▶ _Job item 1_
Reproduce, word for word, the stretch of the inertial mass passage below from "If we wish to" through "and internal states.".
▶ _Job item 2_
According to the inertial mass passage below, what law is an immediate consequence of equation (1.7)?
▶ _Job item 3_
Carry the inertial mass passage below forward, picking up after its final sentence.

Passage Block Start

Clarification of "inertial mass" explanation

Question

I am currently studying Classical Mechanics, 5th edition, by Kibble and Berkshire. Chapter 1.3 The concepts of Mass and Force says the following:

Clearly, we can compare the inertial masses of two bodies by subjecting them to equal forces and comparing their accelerations, but this does not help unless we have some way of knowing that the forces are equal. However there is one case in which we do know this, because of Newton's third law. If we isolate the two bodies from all other matter, and compare their mutually induced accelerations, then according to (1.1) and (1.3),

$$m_1 \mathbf{a}_1 = -m_2 \mathbf{a}_2, \tag{1.7}$$

so that the accelerations are oppositely directed, and inversely proportional to the masses. If we allow two small bodies to collide, then during the collision the effects of more remote bodies are generally negligible in comparison with their effect on each other, and we may treat them approximately as an isolated system. (Such collisions will be discussed in detail in Chapters 2 and 7.) The mass ratio can then be determined from measurements of their velocities before and after the collision, by using (1.7) or its immediate consequence, the law of conservation of momentum,

$$m_1 \mathbf{v}_1 + m_2 \mathbf{v}_2 = \text{constant}. \tag{1.8}$$

If we wish to separate the definition of mass from the physical content of equation (1.7), we may adopt as a fundamental axiom the following:

In an isolated two-body system, the accelerations always satisfy the relation $\mathbf{a}_1 = -k_{21} \mathbf{a}_2$, where the scalar $k_{21}$ is, for two given bodies, a constant independent of their positions, velocities and internal states.

Passage Block End
The data Block Start

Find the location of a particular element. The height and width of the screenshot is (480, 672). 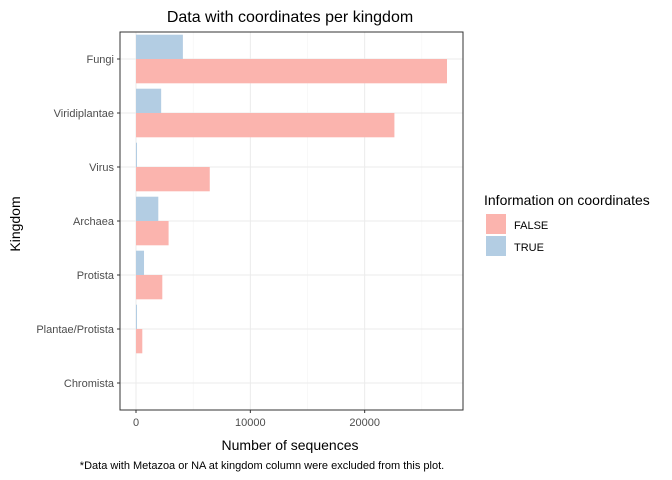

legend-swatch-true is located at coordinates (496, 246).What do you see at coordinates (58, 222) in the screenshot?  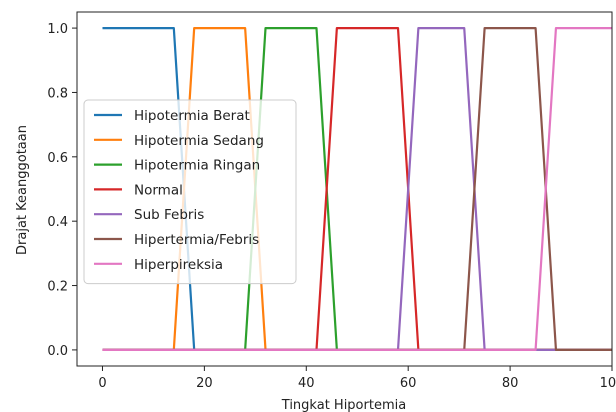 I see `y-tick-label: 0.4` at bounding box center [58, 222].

The data Block End

▶ _Written response 1_
If we wish to separate the definition of mass from the physical content of equation (1.7), we may adopt as a fundamental axiom the following:

In an isolated two-body system, the accelerations always satisfy the relation $\mathbf{a}_1 = -k_{21} \mathbf{a}_2$, where the scalar $k_{21}$ is, for two given bodies, a constant independent of their positions, velocities and internal states.

▶ _Written response 2_
The law of conservation of momentum.

▶ _Written response 3_
If we choose the first body to be a standard body, and conventionally assign it unit mass (say $m_1 = 1 \ \text{kg}$), then we may define the mass of the second to be $k_{21}$ in units of this standard mass (here $m_2 = k_{21} \ \text{kg}$).

Note that for consistency, we must have $k_{12} = 1/k_{21}$. We must also assume of course that if we compare the masses of three bodies in this way, we obtain consistent results:

For any three bodies, the constants $k_{ij}$ satisfy $k_{31} = k_{32} k_{21}.$

It then follows that for any two bodies, $k_{32}$ is the mass ratio: $k_{32} = m_3/m_2$.

I am having difficulty understand the following section:

Note that for consistency, we must have $k_{12} = 1/k_{21}$. We must also assume of course that if we compare the masses of three bodies in this way, we obtain consistent results:

For any three bodies, the constants $k_{ij}$ satisfy $k_{31} = k_{32} k_{21}.$

It then follows that for any two bodies, $k_{32}$ is the mass ratio: $k_{32} = m_3/m_2$.

Precisely what of the content that came before this implies that we should "note that for consistency, we must have $k_{12} = 1/k_{21}$"? Furthermore, exactly what is the justification for "for any three bodies, the constants $k_{ij}$ satisfy $k_{31} = k_{32} k_{21}$"? And how exactly does "it then follows that for any two bodies, $k_{32}$ is the mass ratio: $k_{32} = m_3/m_2$"?

I would greatly appreciate it if people would please take the time to clarify what the authors are trying to explain here.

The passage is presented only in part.